Output every line from the beginning of the records through the line that contains "The width and height of the screenshot is (850, 782).", exactly as it appears.

Source data>
--- START ---
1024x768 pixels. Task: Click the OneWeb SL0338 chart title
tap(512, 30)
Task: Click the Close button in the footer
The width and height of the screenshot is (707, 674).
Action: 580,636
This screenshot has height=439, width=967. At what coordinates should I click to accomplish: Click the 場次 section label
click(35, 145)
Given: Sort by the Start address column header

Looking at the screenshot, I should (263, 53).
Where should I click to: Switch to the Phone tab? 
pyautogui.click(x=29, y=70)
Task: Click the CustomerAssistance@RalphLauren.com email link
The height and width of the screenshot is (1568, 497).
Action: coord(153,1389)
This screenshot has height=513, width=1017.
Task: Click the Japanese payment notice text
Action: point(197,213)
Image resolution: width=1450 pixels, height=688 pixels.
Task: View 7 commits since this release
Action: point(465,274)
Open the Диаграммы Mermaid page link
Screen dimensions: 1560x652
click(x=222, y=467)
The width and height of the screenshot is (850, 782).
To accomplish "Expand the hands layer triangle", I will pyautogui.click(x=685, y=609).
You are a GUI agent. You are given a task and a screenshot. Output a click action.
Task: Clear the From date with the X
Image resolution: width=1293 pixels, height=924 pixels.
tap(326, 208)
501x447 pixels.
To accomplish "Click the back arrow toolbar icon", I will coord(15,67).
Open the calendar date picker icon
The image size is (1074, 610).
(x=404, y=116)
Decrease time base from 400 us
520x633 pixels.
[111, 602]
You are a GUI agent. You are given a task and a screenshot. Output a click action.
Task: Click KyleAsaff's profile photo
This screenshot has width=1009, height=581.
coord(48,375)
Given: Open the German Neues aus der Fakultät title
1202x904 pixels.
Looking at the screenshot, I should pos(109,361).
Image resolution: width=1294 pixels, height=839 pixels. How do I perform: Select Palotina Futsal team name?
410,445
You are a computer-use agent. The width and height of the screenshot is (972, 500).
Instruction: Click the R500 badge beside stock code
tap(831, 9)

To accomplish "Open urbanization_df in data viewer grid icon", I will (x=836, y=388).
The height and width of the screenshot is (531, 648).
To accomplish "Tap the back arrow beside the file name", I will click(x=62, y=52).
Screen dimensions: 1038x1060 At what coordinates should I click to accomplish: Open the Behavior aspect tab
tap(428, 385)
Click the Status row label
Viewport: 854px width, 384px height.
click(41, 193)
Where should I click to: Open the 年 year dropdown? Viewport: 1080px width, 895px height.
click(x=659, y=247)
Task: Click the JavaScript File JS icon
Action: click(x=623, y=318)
--- END ---
Exercise result>
1024x768 pixels. Task: Click the OneWeb SL0338 chart title
tap(512, 30)
Task: Click the Close button in the footer
The width and height of the screenshot is (707, 674).
Action: 580,636
This screenshot has height=439, width=967. At what coordinates should I click to accomplish: Click the 場次 section label
click(35, 145)
Given: Sort by the Start address column header

Looking at the screenshot, I should (263, 53).
Where should I click to: Switch to the Phone tab? 
pyautogui.click(x=29, y=70)
Task: Click the CustomerAssistance@RalphLauren.com email link
The height and width of the screenshot is (1568, 497).
Action: coord(153,1389)
This screenshot has height=513, width=1017.
Task: Click the Japanese payment notice text
Action: point(197,213)
Image resolution: width=1450 pixels, height=688 pixels.
Task: View 7 commits since this release
Action: point(465,274)
Open the Диаграммы Mermaid page link
Screen dimensions: 1560x652
click(x=222, y=467)
The width and height of the screenshot is (850, 782).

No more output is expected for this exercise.